• [INSTRUCTIONS TO FOLLOW]
Set the records down again. Match every line exactly.
—————
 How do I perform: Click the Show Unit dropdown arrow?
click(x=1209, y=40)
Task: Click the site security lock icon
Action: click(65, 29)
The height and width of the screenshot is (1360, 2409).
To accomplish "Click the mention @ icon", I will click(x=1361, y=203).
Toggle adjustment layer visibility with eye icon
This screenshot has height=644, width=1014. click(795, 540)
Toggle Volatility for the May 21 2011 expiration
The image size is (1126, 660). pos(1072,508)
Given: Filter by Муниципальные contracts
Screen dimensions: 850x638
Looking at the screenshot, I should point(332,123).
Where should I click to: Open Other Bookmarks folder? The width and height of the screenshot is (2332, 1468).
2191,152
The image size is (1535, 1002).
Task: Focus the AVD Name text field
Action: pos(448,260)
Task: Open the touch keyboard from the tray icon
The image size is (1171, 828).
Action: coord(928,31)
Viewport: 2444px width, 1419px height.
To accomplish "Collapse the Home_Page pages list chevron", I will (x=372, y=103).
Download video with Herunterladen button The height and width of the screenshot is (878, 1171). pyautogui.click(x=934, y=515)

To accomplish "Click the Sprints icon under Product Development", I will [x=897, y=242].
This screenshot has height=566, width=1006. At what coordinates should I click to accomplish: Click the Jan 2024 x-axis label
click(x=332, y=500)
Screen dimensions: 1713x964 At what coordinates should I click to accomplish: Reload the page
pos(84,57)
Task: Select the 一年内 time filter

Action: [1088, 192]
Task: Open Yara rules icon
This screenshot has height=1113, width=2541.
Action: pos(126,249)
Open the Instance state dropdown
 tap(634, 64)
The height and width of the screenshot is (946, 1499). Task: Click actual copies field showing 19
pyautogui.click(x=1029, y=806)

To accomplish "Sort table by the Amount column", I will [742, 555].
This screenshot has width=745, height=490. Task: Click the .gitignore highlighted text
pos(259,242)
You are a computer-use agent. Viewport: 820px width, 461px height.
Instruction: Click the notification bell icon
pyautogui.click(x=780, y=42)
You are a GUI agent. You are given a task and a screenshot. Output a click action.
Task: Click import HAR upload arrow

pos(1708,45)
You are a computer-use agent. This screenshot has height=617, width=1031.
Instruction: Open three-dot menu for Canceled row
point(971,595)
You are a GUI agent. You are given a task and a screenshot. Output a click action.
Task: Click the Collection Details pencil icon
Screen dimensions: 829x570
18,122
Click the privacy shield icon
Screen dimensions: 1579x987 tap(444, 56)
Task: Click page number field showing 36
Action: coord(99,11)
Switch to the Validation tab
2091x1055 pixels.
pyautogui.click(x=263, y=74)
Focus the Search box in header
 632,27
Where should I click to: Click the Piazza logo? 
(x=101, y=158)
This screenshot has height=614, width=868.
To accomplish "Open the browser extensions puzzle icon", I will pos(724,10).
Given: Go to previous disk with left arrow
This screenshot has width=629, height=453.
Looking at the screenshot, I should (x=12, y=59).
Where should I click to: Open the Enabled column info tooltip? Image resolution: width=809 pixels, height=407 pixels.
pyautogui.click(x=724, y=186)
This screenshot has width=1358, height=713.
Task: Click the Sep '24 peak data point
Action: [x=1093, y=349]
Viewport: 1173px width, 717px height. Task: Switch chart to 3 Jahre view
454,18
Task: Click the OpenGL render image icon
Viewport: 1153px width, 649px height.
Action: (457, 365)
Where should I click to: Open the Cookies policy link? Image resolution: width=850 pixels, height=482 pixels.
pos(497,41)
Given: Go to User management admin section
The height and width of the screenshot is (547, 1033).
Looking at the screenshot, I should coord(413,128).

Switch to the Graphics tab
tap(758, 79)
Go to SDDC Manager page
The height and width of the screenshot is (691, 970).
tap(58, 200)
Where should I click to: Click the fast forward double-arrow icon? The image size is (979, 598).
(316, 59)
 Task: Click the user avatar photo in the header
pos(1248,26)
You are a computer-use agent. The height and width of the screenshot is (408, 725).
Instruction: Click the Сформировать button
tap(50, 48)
—————
• [SOLUTION FOR THIS EXERCISE]
 How do I perform: Click the Show Unit dropdown arrow?
click(x=1209, y=40)
Task: Click the site security lock icon
Action: click(65, 29)
The height and width of the screenshot is (1360, 2409).
To accomplish "Click the mention @ icon", I will click(x=1361, y=203).
Toggle adjustment layer visibility with eye icon
This screenshot has height=644, width=1014. click(795, 540)
Toggle Volatility for the May 21 2011 expiration
The image size is (1126, 660). pos(1072,508)
Given: Filter by Муниципальные contracts
Screen dimensions: 850x638
Looking at the screenshot, I should point(332,123).
Where should I click to: Open Other Bookmarks folder? The width and height of the screenshot is (2332, 1468).
2191,152
The image size is (1535, 1002).
Task: Focus the AVD Name text field
Action: pos(448,260)
Task: Open the touch keyboard from the tray icon
The image size is (1171, 828).
Action: coord(928,31)
Viewport: 2444px width, 1419px height.
To accomplish "Collapse the Home_Page pages list chevron", I will (x=372, y=103).
Download video with Herunterladen button The height and width of the screenshot is (878, 1171). pyautogui.click(x=934, y=515)

To accomplish "Click the Sprints icon under Product Development", I will [x=897, y=242].
This screenshot has height=566, width=1006. At what coordinates should I click to accomplish: Click the Jan 2024 x-axis label
click(x=332, y=500)
Screen dimensions: 1713x964 At what coordinates should I click to accomplish: Reload the page
pos(84,57)
Task: Select the 一年内 time filter

Action: [1088, 192]
Task: Open Yara rules icon
This screenshot has height=1113, width=2541.
Action: pos(126,249)
Open the Instance state dropdown
 tap(634, 64)
The height and width of the screenshot is (946, 1499). Task: Click actual copies field showing 19
pyautogui.click(x=1029, y=806)

To accomplish "Sort table by the Amount column", I will [742, 555].
This screenshot has width=745, height=490. Task: Click the .gitignore highlighted text
pos(259,242)
You are a computer-use agent. Viewport: 820px width, 461px height.
Instruction: Click the notification bell icon
pyautogui.click(x=780, y=42)
You are a GUI agent. You are given a task and a screenshot. Output a click action.
Task: Click import HAR upload arrow

pos(1708,45)
You are a computer-use agent. This screenshot has height=617, width=1031.
Instruction: Open three-dot menu for Canceled row
point(971,595)
You are a GUI agent. You are given a task and a screenshot. Output a click action.
Task: Click the Collection Details pencil icon
Screen dimensions: 829x570
18,122
Click the privacy shield icon
Screen dimensions: 1579x987 tap(444, 56)
Task: Click page number field showing 36
Action: coord(99,11)
Switch to the Validation tab
2091x1055 pixels.
pyautogui.click(x=263, y=74)
Focus the Search box in header
 632,27
Where should I click to: Click the Piazza logo? 
(x=101, y=158)
This screenshot has height=614, width=868.
To accomplish "Open the browser extensions puzzle icon", I will pos(724,10).
Given: Go to previous disk with left arrow
This screenshot has width=629, height=453.
Looking at the screenshot, I should (x=12, y=59).
Where should I click to: Open the Enabled column info tooltip? Image resolution: width=809 pixels, height=407 pixels.
pyautogui.click(x=724, y=186)
This screenshot has width=1358, height=713.
Task: Click the Sep '24 peak data point
Action: [x=1093, y=349]
Viewport: 1173px width, 717px height. Task: Switch chart to 3 Jahre view
454,18
Task: Click the OpenGL render image icon
Viewport: 1153px width, 649px height.
Action: (457, 365)
Where should I click to: Open the Cookies policy link? Image resolution: width=850 pixels, height=482 pixels.
pos(497,41)
Given: Go to User management admin section
The height and width of the screenshot is (547, 1033).
Looking at the screenshot, I should coord(413,128).

Switch to the Graphics tab
tap(758, 79)
Go to SDDC Manager page
The height and width of the screenshot is (691, 970).
tap(58, 200)
Where should I click to: Click the fast forward double-arrow icon? The image size is (979, 598).
(316, 59)
 Task: Click the user avatar photo in the header
pos(1248,26)
You are a computer-use agent. The height and width of the screenshot is (408, 725).
Instruction: Click the Сформировать button
tap(50, 48)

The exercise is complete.